Die kleine Ausnahme, deren oben Erwähnung geschah, und die Nebenbuhlerschaft der Alleinherrlichkeit des Schusters ist ein anderer Schuster, der alte Tobias, der aber eigentlich kein Nebenbuhler ist, weil er nur mehr flickt, hierin viel zu tun hat und es sich nicht im entferntesten beikommen läßt, mit dem vornehmen Platzschuster in einen Wettstreit einzugehen, insbesondere da der Platzschuster ihn häufig mit Lederflecken, Sohlenabschnitten und dergleichen Dingen unentgeltlich versieht. Der alte Tobias sitzt im Sommer am Ende des Dörfchens unter Holunderbüschen und arbeitet. Er ist umringt von Schuhen und Bundschuhen, die aber sämtlich alt, grau, kotig und zerrissen sind. Stiefel mit langen Röhren sind nicht da, weil sie im Dorfe und in der Gegend nicht getragen werden; nur zwei Personen haben solche, der Pfarrer und der Schullehrer, welche aber beides, flicken und neue Ware machen, nur bei dem Platzschuster lassen. Im Winter sitzt der alte Tobias in seinem Stübchen hinter den Holunderstauden und hat warm geheizt, weil das Holz in Gschaid nicht teuer ist.

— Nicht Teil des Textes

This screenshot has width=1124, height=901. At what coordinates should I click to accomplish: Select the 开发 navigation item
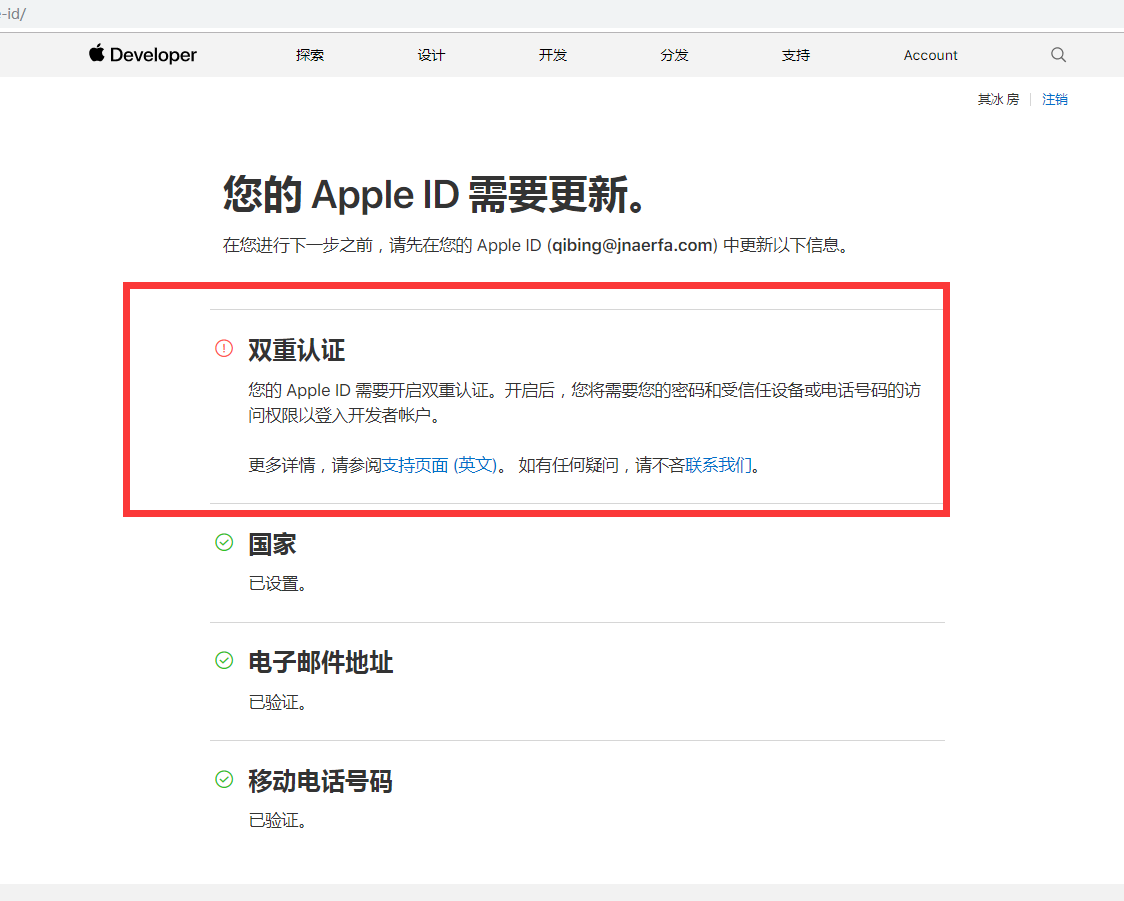tap(553, 55)
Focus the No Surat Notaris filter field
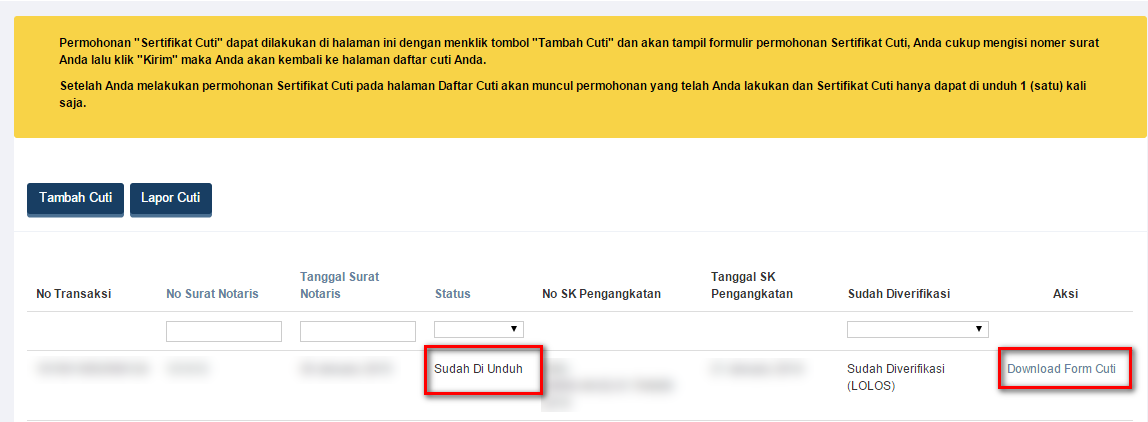The width and height of the screenshot is (1148, 422). pos(224,331)
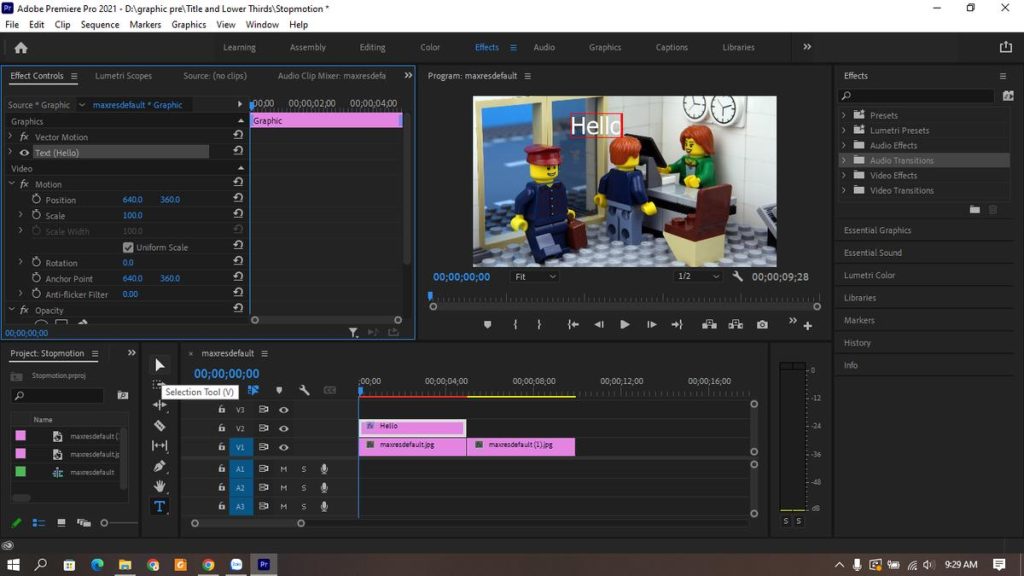The width and height of the screenshot is (1024, 576).
Task: Select the Hand tool
Action: click(x=159, y=487)
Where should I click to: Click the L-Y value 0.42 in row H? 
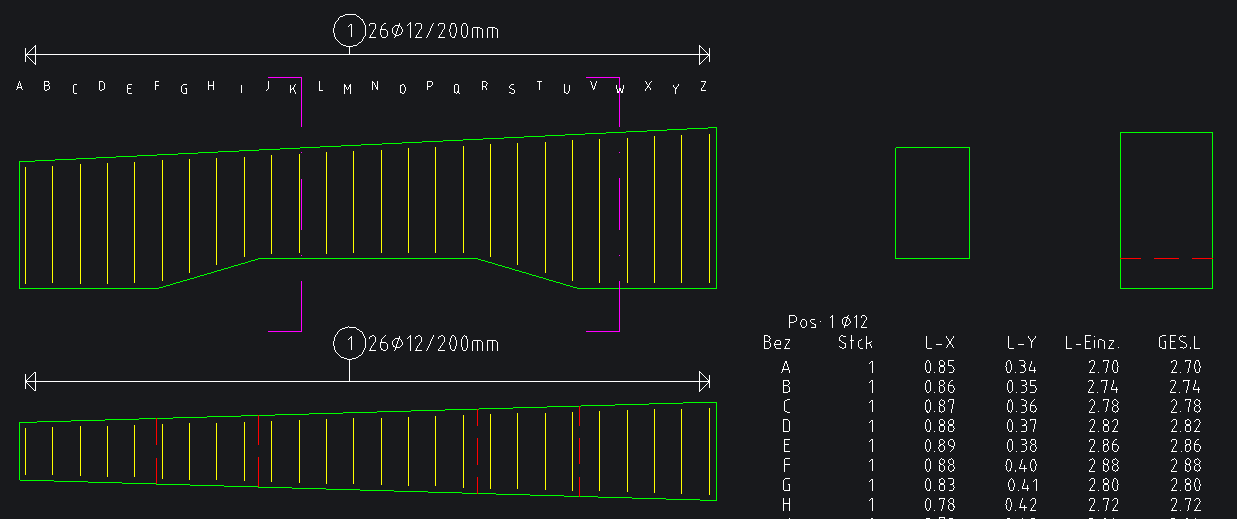click(x=1021, y=504)
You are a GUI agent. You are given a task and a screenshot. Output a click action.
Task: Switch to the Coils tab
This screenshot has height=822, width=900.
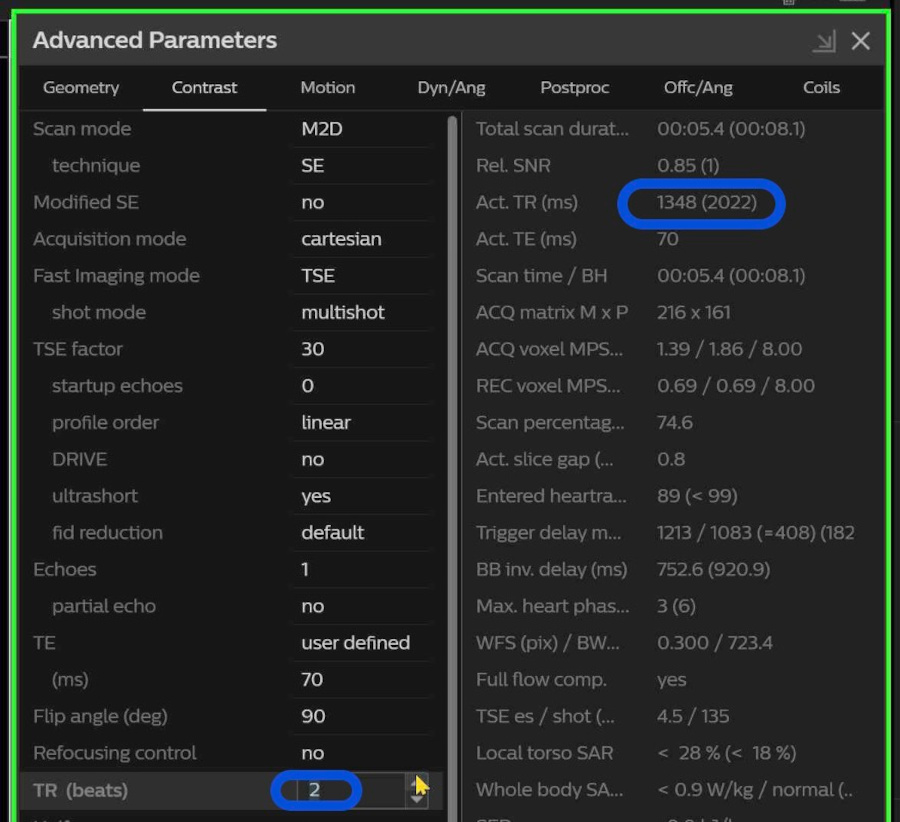[x=821, y=88]
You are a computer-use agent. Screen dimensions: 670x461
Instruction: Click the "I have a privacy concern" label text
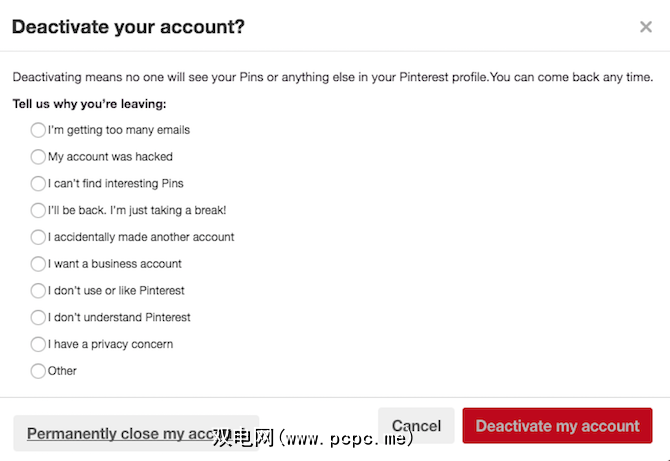(110, 344)
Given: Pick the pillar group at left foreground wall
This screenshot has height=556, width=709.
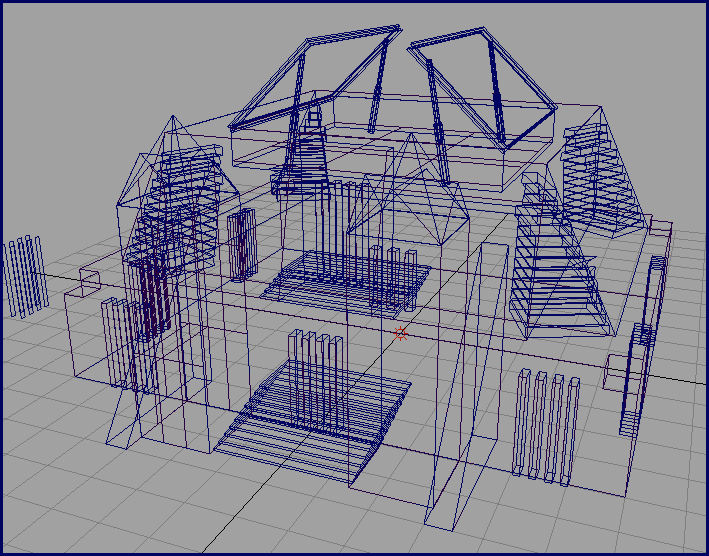Looking at the screenshot, I should click(119, 340).
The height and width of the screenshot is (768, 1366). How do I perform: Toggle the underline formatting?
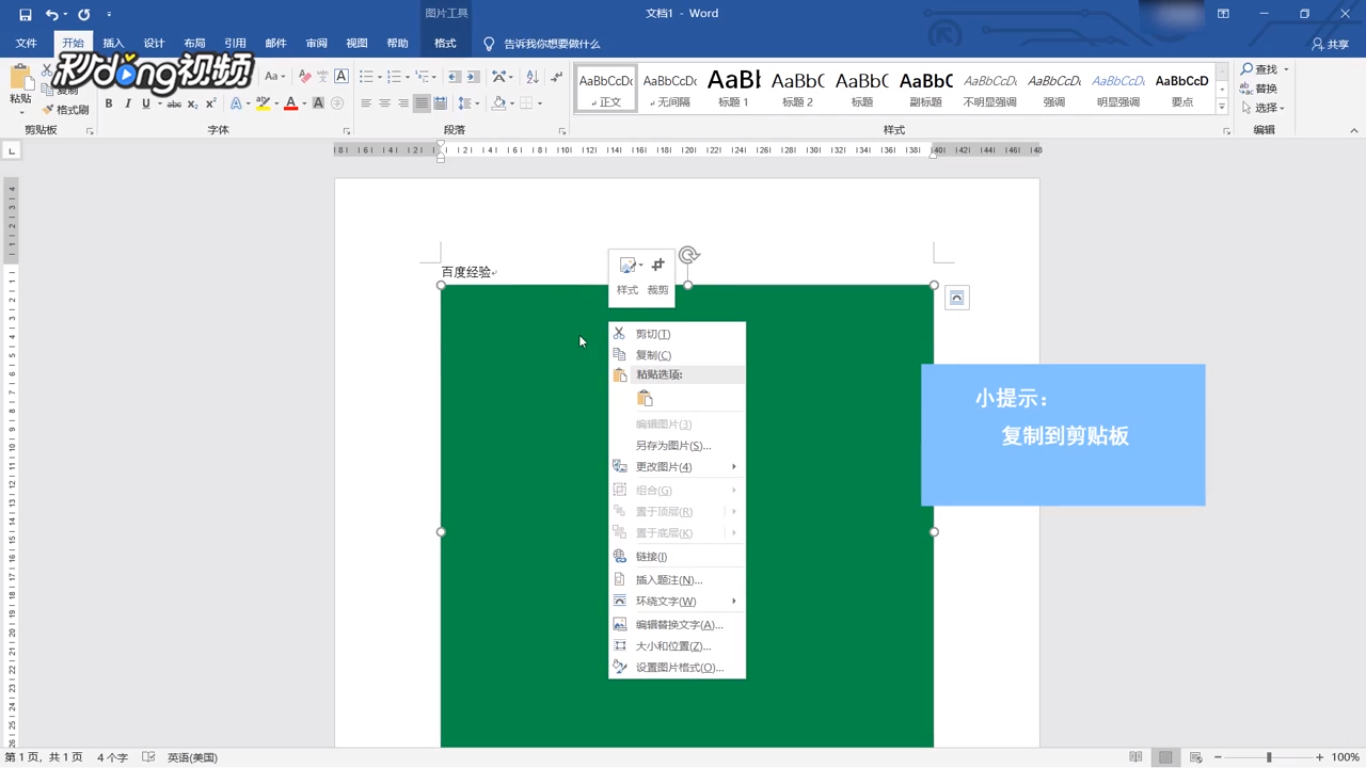coord(144,103)
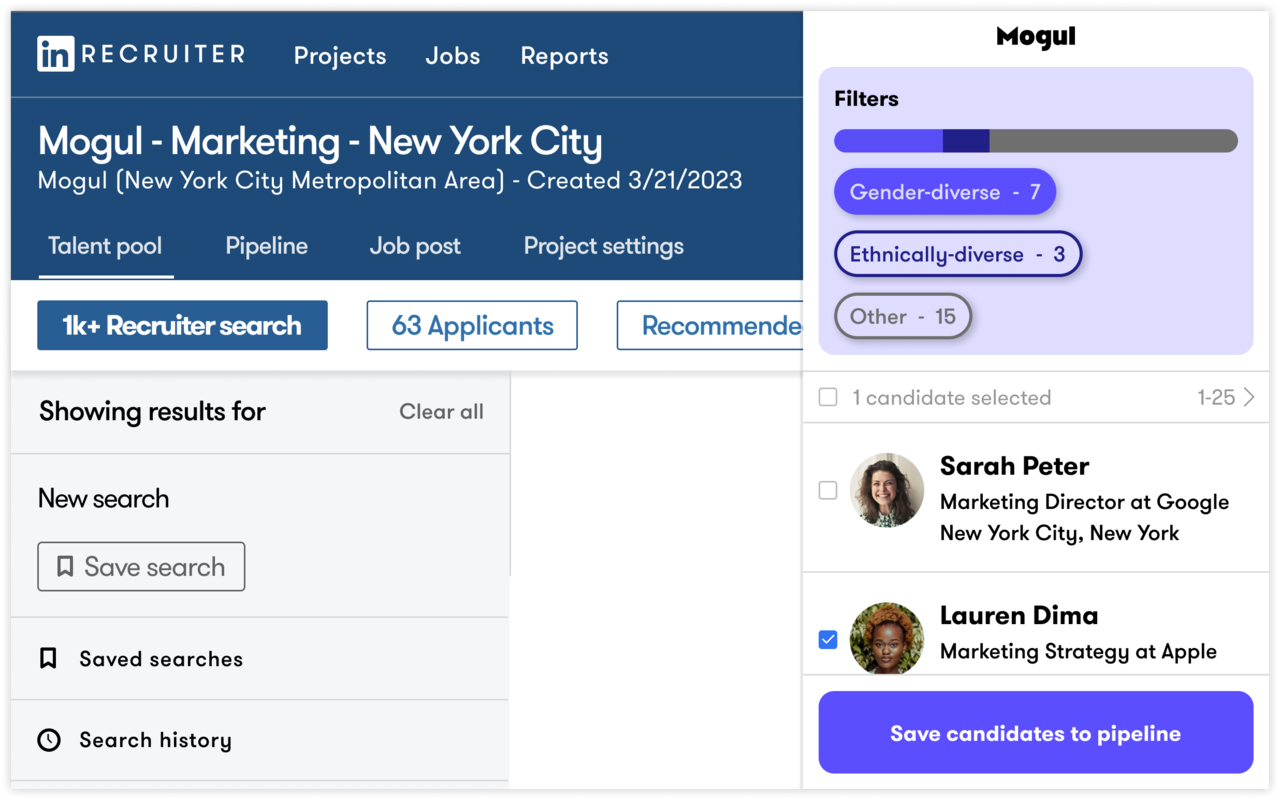Click the bookmark icon next to Saved searches

click(x=48, y=658)
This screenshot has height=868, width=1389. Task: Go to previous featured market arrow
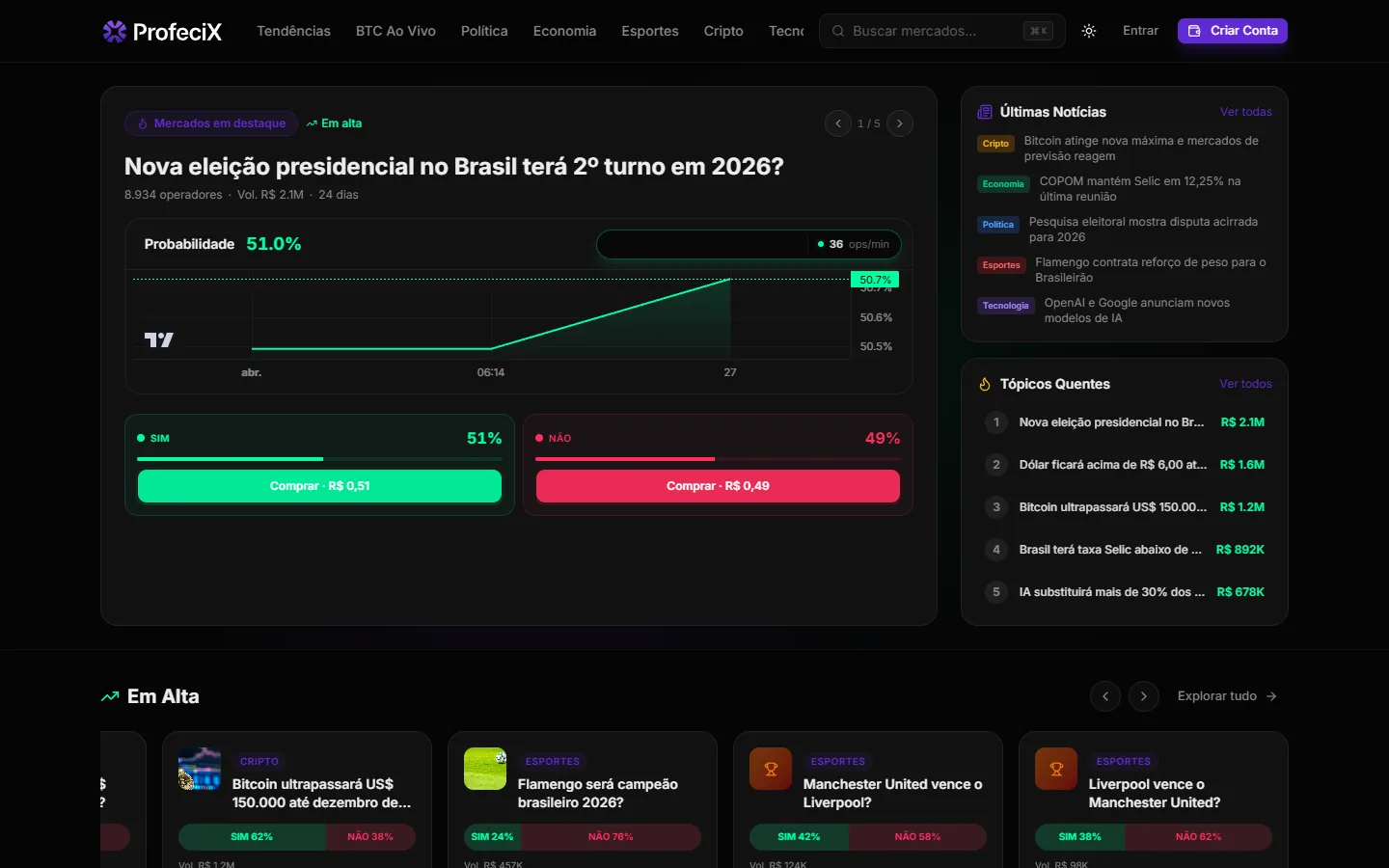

Der Platzschuster ist, ehe er das Haus angetreten hat, ein Gemsenwildschütze gewesen und hat Oberhaupt in seiner Jugend, wie die Gschaider sagen, nicht gut getan. Er war in der Schule immer einer der besten Schüler gewesen, hatte dann von seinem Vater das Handwerk gelernt, ist auf Wanderung gegangen und ist endlich wieder zurückgekehrt. Statt, wie es sich für einen Gewerbsmann ziemt, und wie sein Vater es zeitlebens getan hat, einen schwarzen Hut zu tragen, tat er einen grünen auf, steckte noch alle bestehenden Federn darauf und stolzierte mit ihm und mit dem kürzesten Lodenrocke, den es im Tale gab, herum, während sein Vater immer einen Rock von dunkler, womöglich schwarzer Farbe hatte, der auch, weil er einem Gewerbsmanne angehörte, immer sehr weit herabgeschnitten sein mußte. Der junge Schuster war auf allen Tanzplätzen und Kegelbahnen zu sehen. Wenn ihm jemand eine gute Lehre gab, so pfiff er ein Liedlein. Er ging mit seinem Scheibengewehre zu allen Schießen der Nachbarschaft und brachte manchmal einen Preis nach Hause, was er für einen großen Sieg hielt. Der Preis bestand meistens aus Münzen, die künstlich gefaßt waren, und zu deren Gewinnung der Schuster mehr gleiche Münzen ausgeben mußte, als der Preis enthielt, besonders da er wenig haushälterisch mit dem Gelde war. Er ging auf alle Jagden, die in der Gegend abgehalten wurden, und hatte sich den Namen eines guten Schützen erworben. Er ging aber auch manchmal allein mit seiner Doppelbüchse und mit Steigeisen fort, und einmal sagte man, daß er eine schwere Wunde im Kopfe erhalten habe.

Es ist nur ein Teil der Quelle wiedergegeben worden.